_
_
_
_
Columna
Artículos estrictamente de opinión que responden al estilo propio del autor. Estos textos de opinión han de basarse en datos verificados y ser respetuosos con las personas aunque se critiquen sus actos. Todas las columnas de opinión de personas ajenas a la Redacción de EL PAÍS llevarán, tras la última línea, un pie de autor —por conocido que éste sea— donde se indique el cargo, título, militancia política (en su caso) u ocupación principal, o la que esté o estuvo relacionada con el tema abordado

El santo temor al equilibrio...

Se entiende que presupuestario, por supuesto. Si nuestro famoso ministro de Hacienda, que invocaba tal saludable freno al ánimo de gastar más de lo que ingresaban las arcas públicas, levantase la cabeza no entendería nada de lo que ahora está de moda defender no sólo en España sino en Europa: a saber, que es bueno y saludable que las cuentas públicas estén deliberadamente en desequilibrio.

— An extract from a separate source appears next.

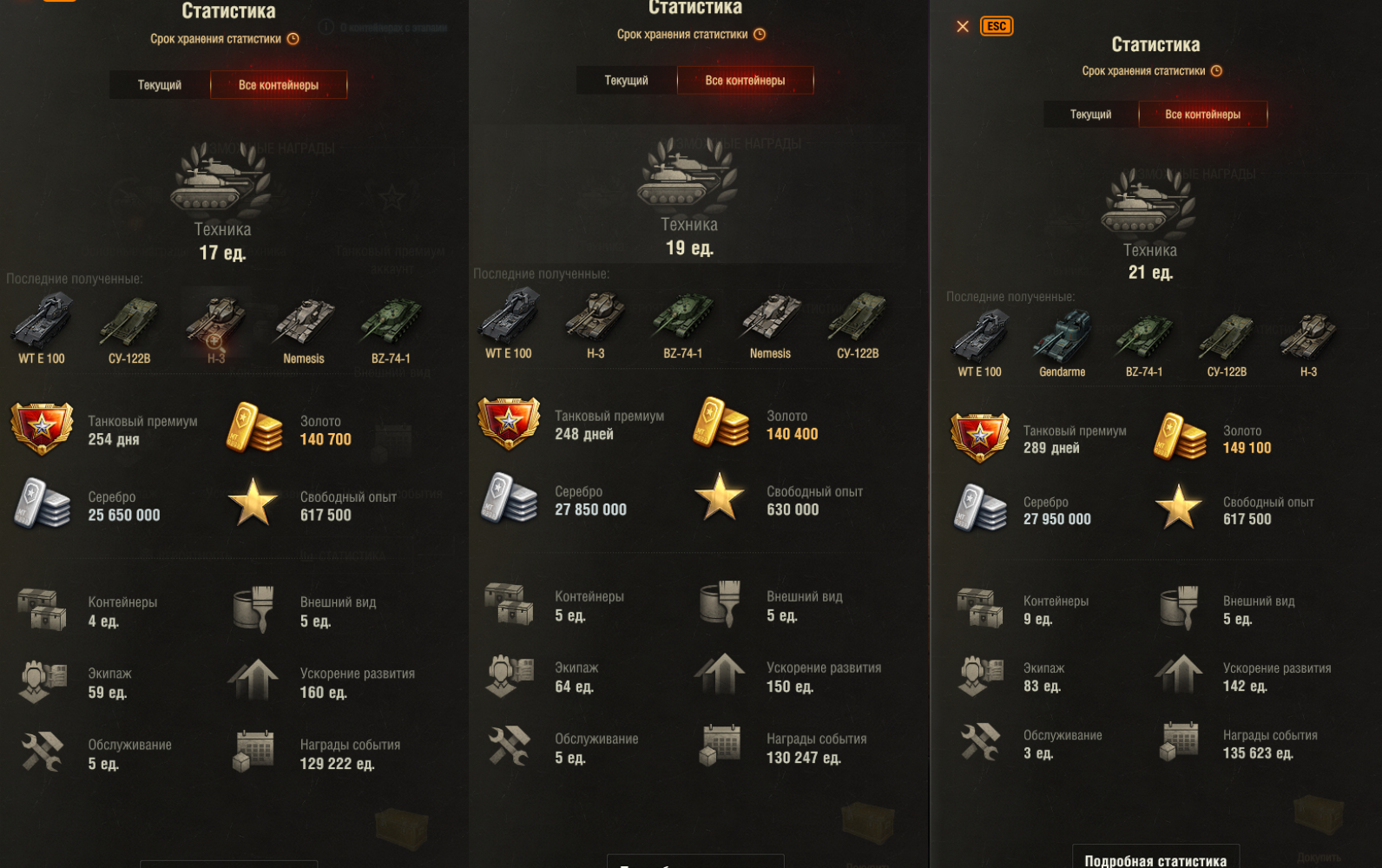Screen dimensions: 1382x868
Task: Click statistics retention clock icon in right panel
Action: point(1217,71)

Y como nunca aprendemos se utilizan de nuevo los gastados argumentos a favor de las políticas fiscales discrecionales; es decir, que en épocas de recesión conviene que el Gobierno baje los impuestos o gaste más, o ambas cosas. Por supuesto se olvida que la política fiscal es lenta y que sus efectos estimuladores suelen llegar cuando ya no se precisan, la recesión es cosa del pasado y los prometidos incrementos en el empleo no se han materializado.

Ese escepticismo acerca de los supuestos beneficios de una política fiscal anticíclica se apoya, además de en razones teóricas, en la experiencia de números países, sobre todo si se trata de economías abiertas, de tal forma que hoy en día pocos expertos apoyan decididamente ese tipo de activismo; la mayoría deposita más su confianza en los estabilizadores fiscales automáticos. La opinión más razonable es que los déficit presupuestarios deberían compensarse con superávit a lo largo del ciclo económico.

En Europa la situación es más complicada ya que, al haberse transferido al Banco Central Europeo la política monetaria, los Gobiernos centrales no disponen de los tipos de interés como instrumento para reactivar la economía en caso de necesidad, de tal forma que los abogados de la política fiscal encuentran terreno abonado para defender sus tesis, ya sean éstas las más moderadas -que favorecen el funcionamiento automático de los estabilizadores- o las más decididas -reducciones de impuestos o incrementos del gasto-.

Pero aquí entra en juego el Pacto de Estabilidad, que impide, en teoría, a los miembros de la Unión Económica y Monetaria (UEM) incurrir en un déficit superior al 3% del PIB. No obstante, esta exigencia, impuesta por nuestros socios alemanes al diseñarse la Unión Económica y Monetaria, se ha vuelto contra los países supuestamente virtuosos, como la propia Alemania y Francia, que son los que ahora luchan por saltarse la regla.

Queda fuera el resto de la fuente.